Sukses

Serangan Bom Mobil Kembali Terjadi di Mali, Sejumlah Tentara Terluka

Liputan6.com, Jakarta - Serangan bom mobil besar-besaran yang menargetkan pasukan Barkhane Prancis di kota Gossi, Mali tengah, Senin 21 Juni, melukai beberapa tentara.

Melansir France24, Selasa (22/6/2021), serangan itu terjadi di lingkungan Kaigourou di Gossi di Mali tengah yang melukai beberapa tentara yang beroperasi di bawah Operasi Barkhane Prancis di Sahel, menurut sumber-sumber lokal.

Saksi mata mengatakan beberapa helikopter militer terlihat menuju ke daerah itu setelah ledakan besar untuk mengevakuasi para korban luka.

"Itu adalah bom mobil, yang jarang terjadi di wilayah ini dan bom mobil itu menargetkan patroli Barkhane," kata Wassim Nasr, pakar terorisme France24.

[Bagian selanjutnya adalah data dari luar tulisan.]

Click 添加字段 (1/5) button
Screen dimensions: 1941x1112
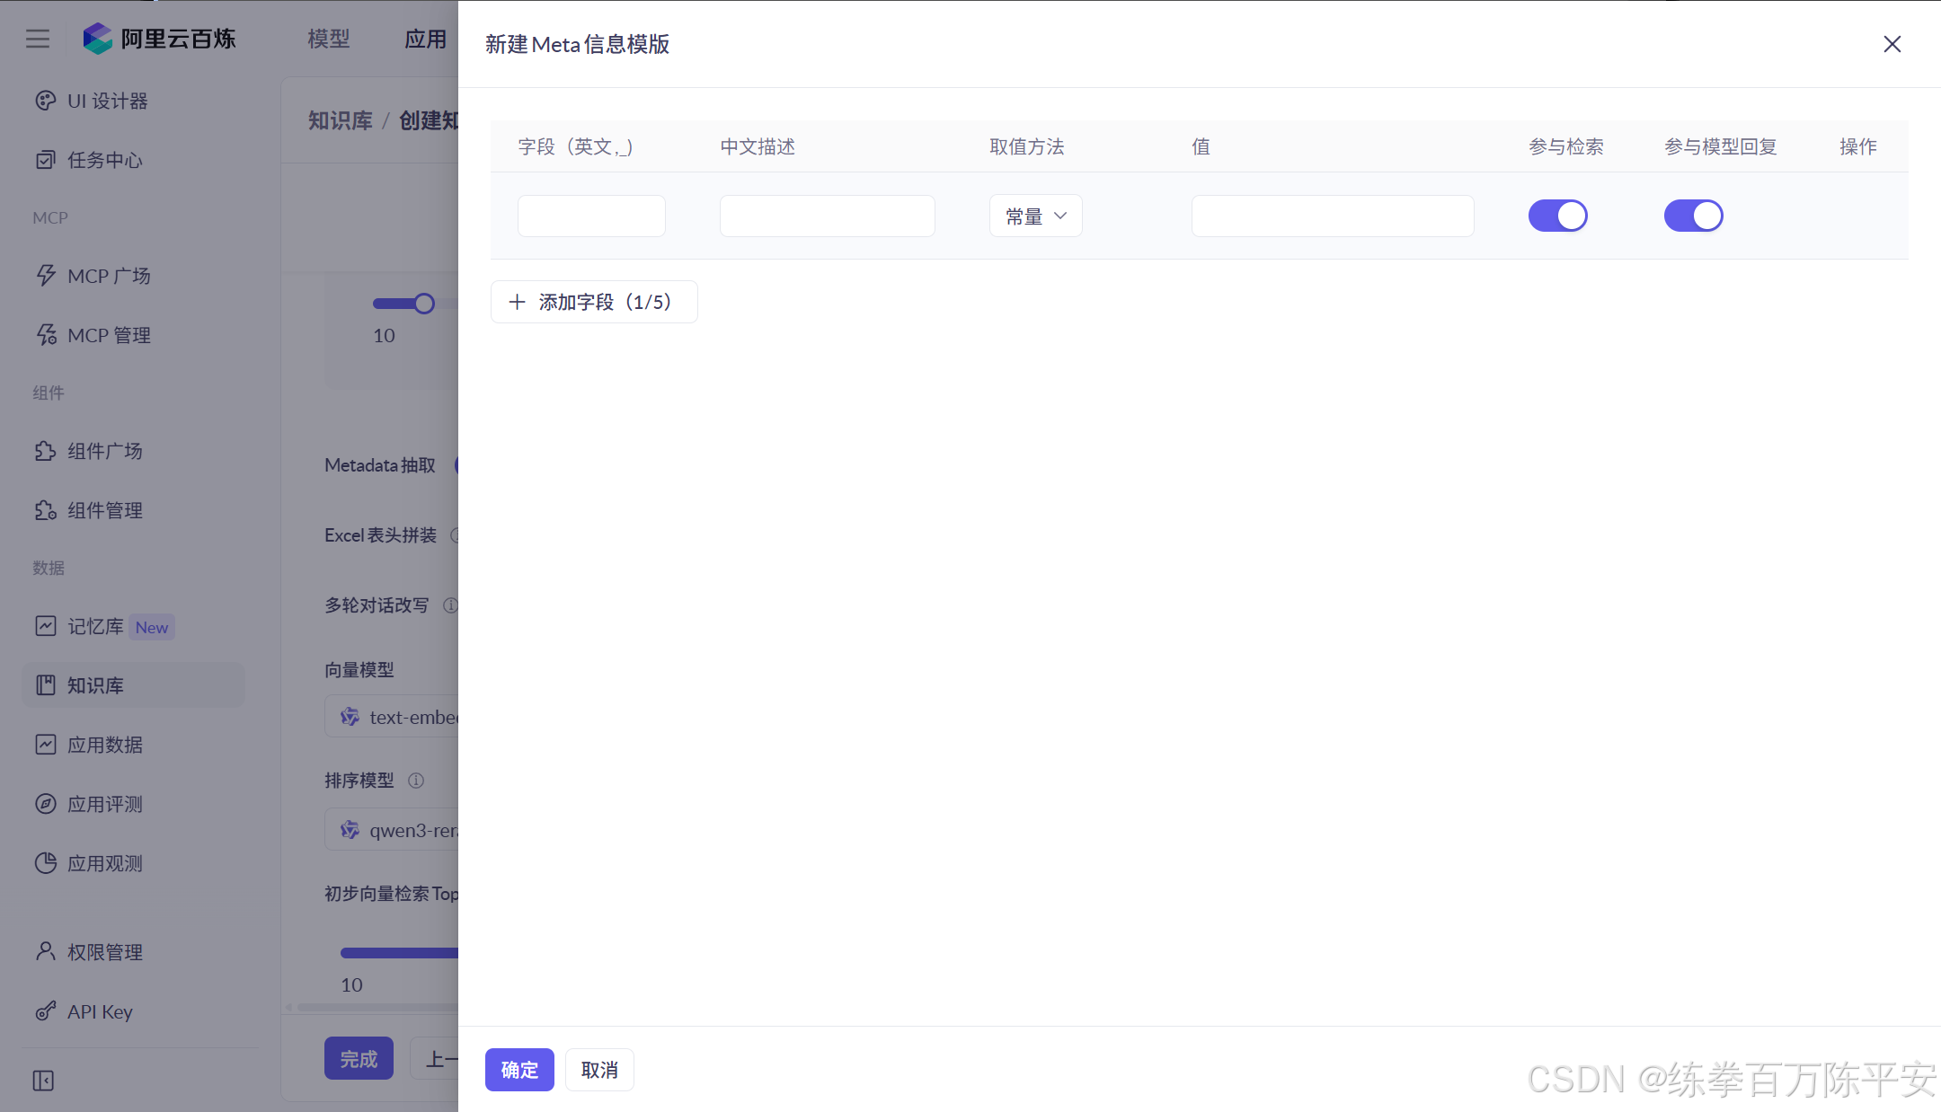[593, 302]
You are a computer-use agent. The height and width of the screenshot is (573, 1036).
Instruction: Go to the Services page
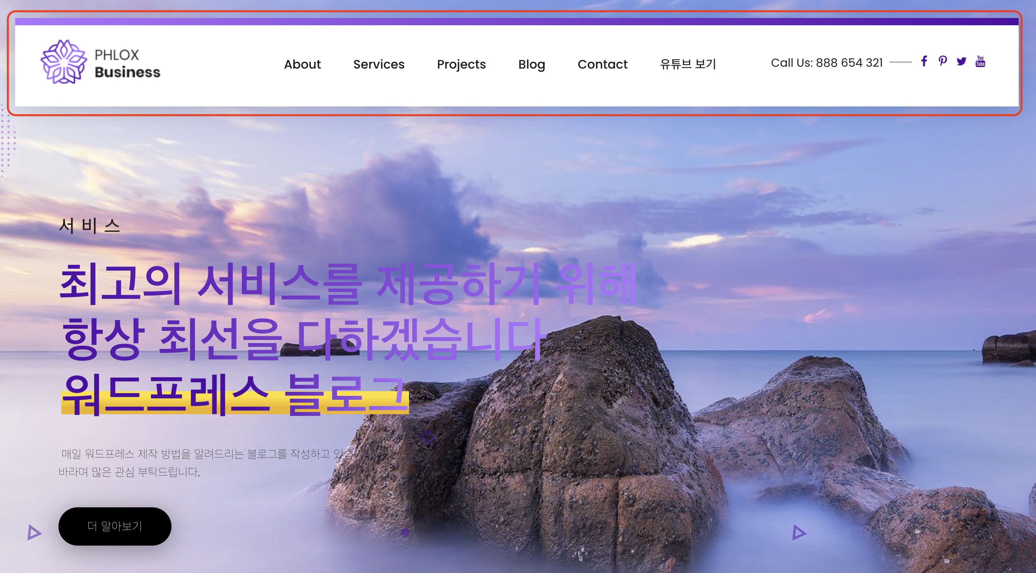click(378, 64)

“Dari sumber lokal, kami tahu bahwa puing-puing dari mobil terbang lebih dari tiga kilometer dari lokasi, yang berarti itu adalah bom besar. Kami juga mendengar tentang baku tembak antara teroris dan pasukan Prancis. Ini bukan di tempat ledakan, tetapi sedikit lebih jauh ke utara kota, yang berarti konfrontasi mereka rumit dan rumit bagi pasukan Prancis.”

2 dari 2 halaman

Terjadi Usai Macron Tarik Pasukan Prancis

Serangan itu terjadi beberapa hari setelah Presiden Prancis Emmanuel Macron mengumumkan pengurangan operasi militer Prancis di wilayah Sahel Afrika, dengan mengatakan pasukan Barkhane yang ada di Prancis membutuhkan "transformasi yang mendalam".

Macron menyerukan kekuatan internasional baru untuk kawasan itu. 

“Kami dapat menduga bahwa pengeboman mobil dan penarikan militer Prancis yang akan datang “berhubungan”, kata Nasr. 

"Serangan itu juga terjadi sehari setelah "pidato pertama kepala Al-Qaeda di Maghreb Islam, yang menyerukan semakin banyak serangan terhadap pasukan Prancis," jelasnya.

Prancis saat ini memiliki 5.100 tentara di wilayah Sahel yang gersang dan bergejolak, yang membentang melintasi Afrika di bawah gurun Sahara meliputi Burkina Faso, Chad, Mali, Mauritania, dan Niger.

Sahel dipandang oleh banyak politisi dan pakar Barat sebagai risiko besar karena meningkatnya kekuatan kelompok ekstremis di sana, serta perannya sebagai persimpangan jalan bagi penyelundupan senjata dan manusia.

“Dalam konteks penarikan ini, para teroris akan semakin menekan pasukan Prancis,” Nasr memperingatkan.